§ **PROBLEM TO SOLVE**:
Would you retype every line below without changing anything?

*** Opening DATA TO EXAMINE ***

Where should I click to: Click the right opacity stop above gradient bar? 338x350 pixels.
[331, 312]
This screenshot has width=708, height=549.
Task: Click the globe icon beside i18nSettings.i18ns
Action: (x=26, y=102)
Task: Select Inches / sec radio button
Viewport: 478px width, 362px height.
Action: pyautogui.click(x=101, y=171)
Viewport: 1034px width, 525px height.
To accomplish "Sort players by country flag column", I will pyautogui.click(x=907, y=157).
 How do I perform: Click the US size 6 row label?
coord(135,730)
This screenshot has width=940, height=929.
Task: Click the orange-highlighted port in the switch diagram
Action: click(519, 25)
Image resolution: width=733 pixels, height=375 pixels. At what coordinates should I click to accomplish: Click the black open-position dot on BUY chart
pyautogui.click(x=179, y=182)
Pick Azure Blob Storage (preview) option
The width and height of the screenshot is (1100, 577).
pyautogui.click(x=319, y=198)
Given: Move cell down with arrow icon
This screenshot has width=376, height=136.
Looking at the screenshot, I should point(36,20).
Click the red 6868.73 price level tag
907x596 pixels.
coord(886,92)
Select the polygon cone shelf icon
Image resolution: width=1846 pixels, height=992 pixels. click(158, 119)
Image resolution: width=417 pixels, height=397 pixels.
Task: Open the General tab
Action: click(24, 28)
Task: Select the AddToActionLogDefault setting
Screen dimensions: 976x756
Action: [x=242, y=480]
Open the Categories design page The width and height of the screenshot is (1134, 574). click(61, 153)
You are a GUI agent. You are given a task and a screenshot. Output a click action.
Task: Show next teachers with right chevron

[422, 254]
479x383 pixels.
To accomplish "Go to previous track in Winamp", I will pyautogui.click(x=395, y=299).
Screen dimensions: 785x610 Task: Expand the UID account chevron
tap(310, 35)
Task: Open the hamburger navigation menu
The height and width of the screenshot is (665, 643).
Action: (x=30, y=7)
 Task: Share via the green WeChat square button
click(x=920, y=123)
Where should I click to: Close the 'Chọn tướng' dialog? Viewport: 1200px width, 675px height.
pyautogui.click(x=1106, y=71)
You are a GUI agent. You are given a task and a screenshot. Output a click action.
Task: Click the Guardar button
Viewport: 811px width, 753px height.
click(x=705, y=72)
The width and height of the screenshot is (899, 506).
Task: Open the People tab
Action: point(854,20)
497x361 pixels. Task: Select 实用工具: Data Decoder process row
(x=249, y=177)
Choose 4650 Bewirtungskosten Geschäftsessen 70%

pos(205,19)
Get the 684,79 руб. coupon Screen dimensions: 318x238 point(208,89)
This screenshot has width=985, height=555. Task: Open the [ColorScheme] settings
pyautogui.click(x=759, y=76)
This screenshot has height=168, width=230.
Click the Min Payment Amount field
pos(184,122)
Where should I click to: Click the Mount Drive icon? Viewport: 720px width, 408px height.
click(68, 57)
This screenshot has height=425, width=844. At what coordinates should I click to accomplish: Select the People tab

*** Closing DATA TO EXAMINE ***

§ **WRITTEN ANSWER**:
Where should I click to: Click the right opacity stop above gradient bar? 338x350 pixels.
[331, 312]
This screenshot has width=708, height=549.
Task: Click the globe icon beside i18nSettings.i18ns
Action: (x=26, y=102)
Task: Select Inches / sec radio button
Viewport: 478px width, 362px height.
Action: pyautogui.click(x=101, y=171)
Viewport: 1034px width, 525px height.
To accomplish "Sort players by country flag column", I will pyautogui.click(x=907, y=157).
 How do I perform: Click the US size 6 row label?
coord(135,730)
This screenshot has width=940, height=929.
Task: Click the orange-highlighted port in the switch diagram
Action: click(519, 25)
Image resolution: width=733 pixels, height=375 pixels. At what coordinates should I click to accomplish: Click the black open-position dot on BUY chart
pyautogui.click(x=179, y=182)
Pick Azure Blob Storage (preview) option
The width and height of the screenshot is (1100, 577).
pyautogui.click(x=319, y=198)
Given: Move cell down with arrow icon
This screenshot has width=376, height=136.
Looking at the screenshot, I should point(36,20).
Click the red 6868.73 price level tag
907x596 pixels.
coord(886,92)
Select the polygon cone shelf icon
Image resolution: width=1846 pixels, height=992 pixels. click(158, 119)
Image resolution: width=417 pixels, height=397 pixels.
Task: Open the General tab
Action: click(24, 28)
Task: Select the AddToActionLogDefault setting
Screen dimensions: 976x756
Action: [x=242, y=480]
Open the Categories design page The width and height of the screenshot is (1134, 574). click(61, 153)
You are a GUI agent. You are given a task and a screenshot. Output a click action.
Task: Show next teachers with right chevron

[422, 254]
479x383 pixels.
To accomplish "Go to previous track in Winamp", I will pyautogui.click(x=395, y=299).
Screen dimensions: 785x610 Task: Expand the UID account chevron
tap(310, 35)
Task: Open the hamburger navigation menu
The height and width of the screenshot is (665, 643).
Action: (x=30, y=7)
 Task: Share via the green WeChat square button
click(x=920, y=123)
Where should I click to: Close the 'Chọn tướng' dialog? Viewport: 1200px width, 675px height.
pyautogui.click(x=1106, y=71)
You are a GUI agent. You are given a task and a screenshot. Output a click action.
Task: Click the Guardar button
Viewport: 811px width, 753px height.
click(x=705, y=72)
The width and height of the screenshot is (899, 506).
Task: Open the People tab
Action: point(854,20)
497x361 pixels. Task: Select 实用工具: Data Decoder process row
(x=249, y=177)
Choose 4650 Bewirtungskosten Geschäftsessen 70%

pos(205,19)
Get the 684,79 руб. coupon Screen dimensions: 318x238 point(208,89)
This screenshot has width=985, height=555. Task: Open the [ColorScheme] settings
pyautogui.click(x=759, y=76)
This screenshot has height=168, width=230.
Click the Min Payment Amount field
pos(184,122)
Where should I click to: Click the Mount Drive icon? Viewport: 720px width, 408px height.
click(68, 57)
This screenshot has height=425, width=844. At what coordinates should I click to accomplish: Select the People tab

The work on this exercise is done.